JOB: Reproduce word for word the records from the line containing "Image resolution: width=883" through the line containing "click(285, 62)", leaving out the pictures.

--

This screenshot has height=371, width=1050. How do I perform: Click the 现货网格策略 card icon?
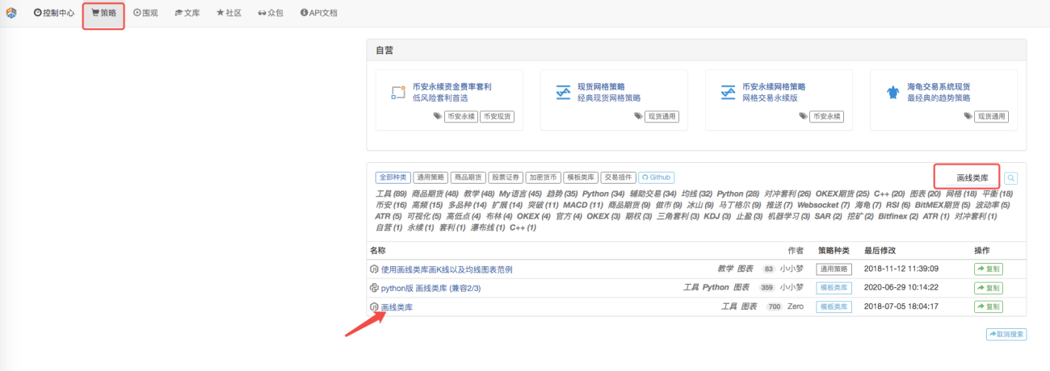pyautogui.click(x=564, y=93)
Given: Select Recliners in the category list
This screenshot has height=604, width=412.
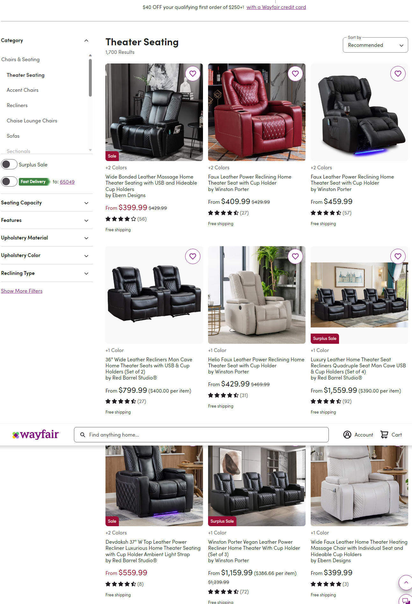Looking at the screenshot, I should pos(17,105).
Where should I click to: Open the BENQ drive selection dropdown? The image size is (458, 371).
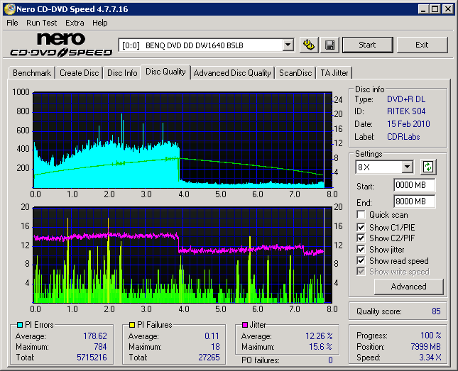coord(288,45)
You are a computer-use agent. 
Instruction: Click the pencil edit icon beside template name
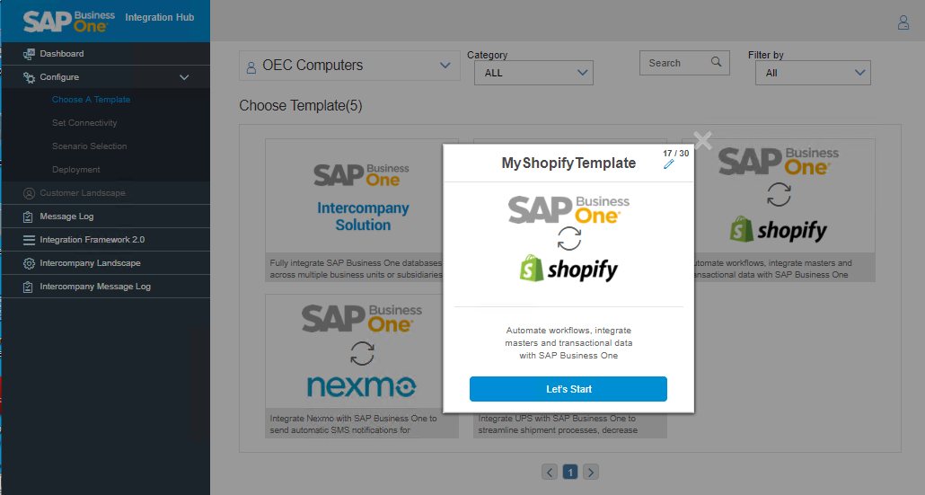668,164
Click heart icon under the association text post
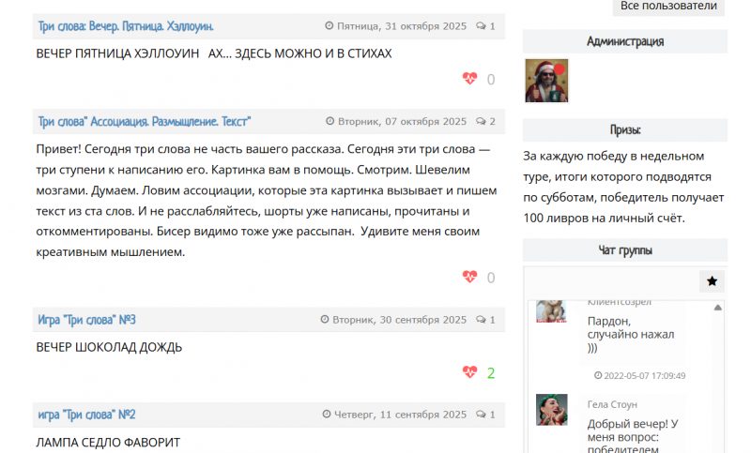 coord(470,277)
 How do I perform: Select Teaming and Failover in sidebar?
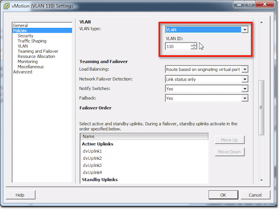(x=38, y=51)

--

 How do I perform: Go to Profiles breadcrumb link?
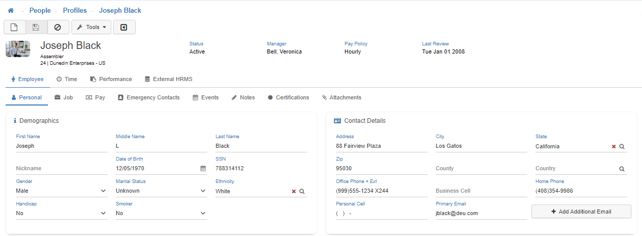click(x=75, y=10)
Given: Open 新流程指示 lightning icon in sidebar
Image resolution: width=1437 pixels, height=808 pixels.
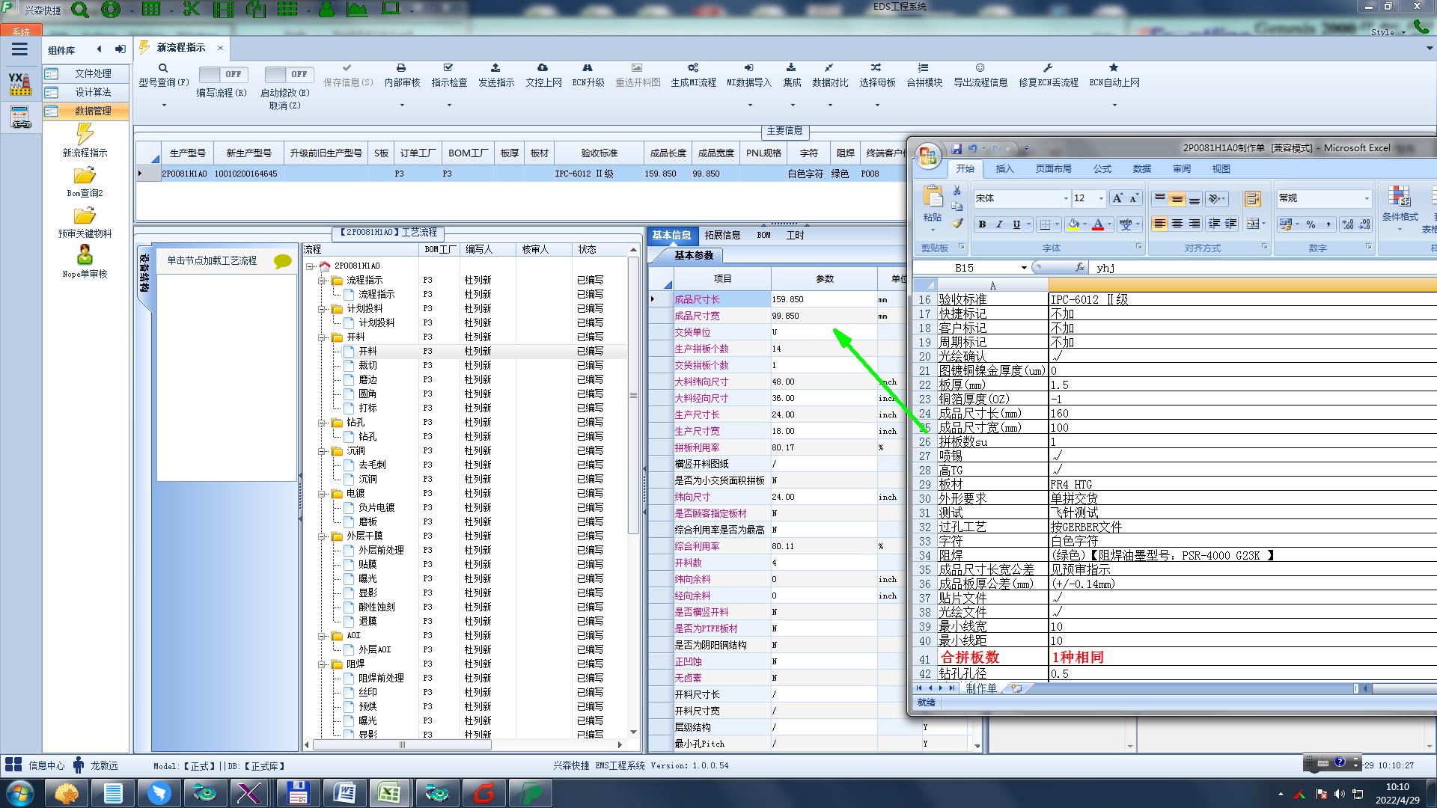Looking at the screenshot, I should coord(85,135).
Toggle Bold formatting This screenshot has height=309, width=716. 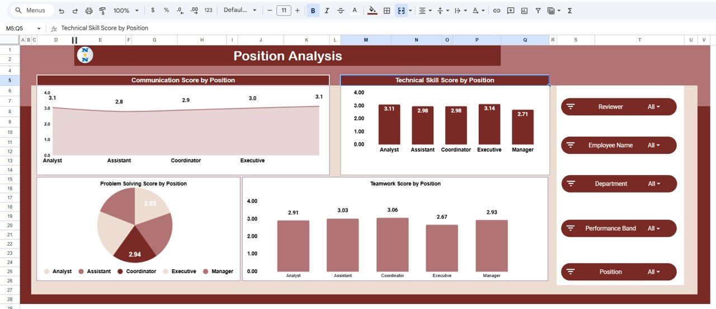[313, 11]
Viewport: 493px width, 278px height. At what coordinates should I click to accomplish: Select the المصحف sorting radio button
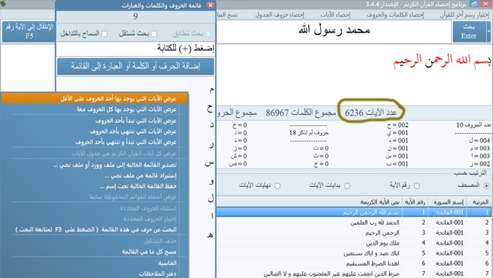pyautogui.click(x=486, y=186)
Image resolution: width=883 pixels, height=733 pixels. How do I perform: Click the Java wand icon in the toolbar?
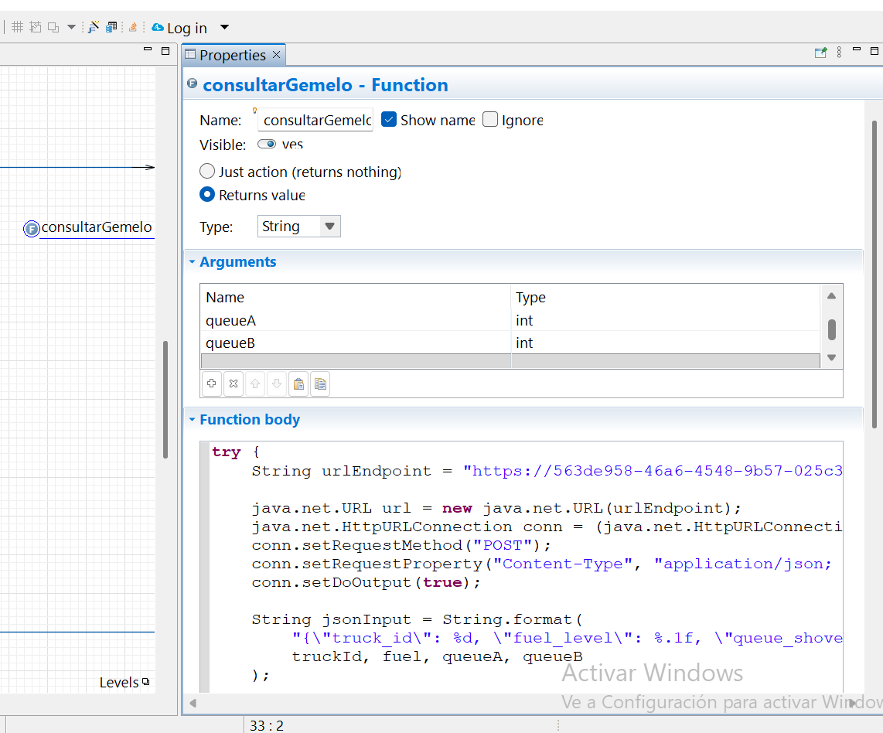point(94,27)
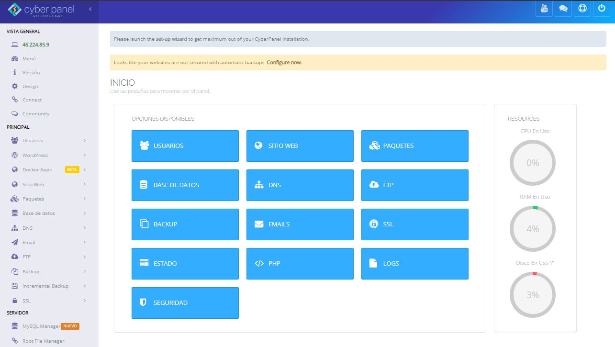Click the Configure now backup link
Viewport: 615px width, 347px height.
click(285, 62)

--

EXPECTED ANSWER:
Image resolution: width=883 pixels, height=733 pixels. How do I perform: Click the Java wand icon in the toolbar?
point(94,27)
Click the Configure now backup link
Viewport: 615px width, 347px height.
click(285, 62)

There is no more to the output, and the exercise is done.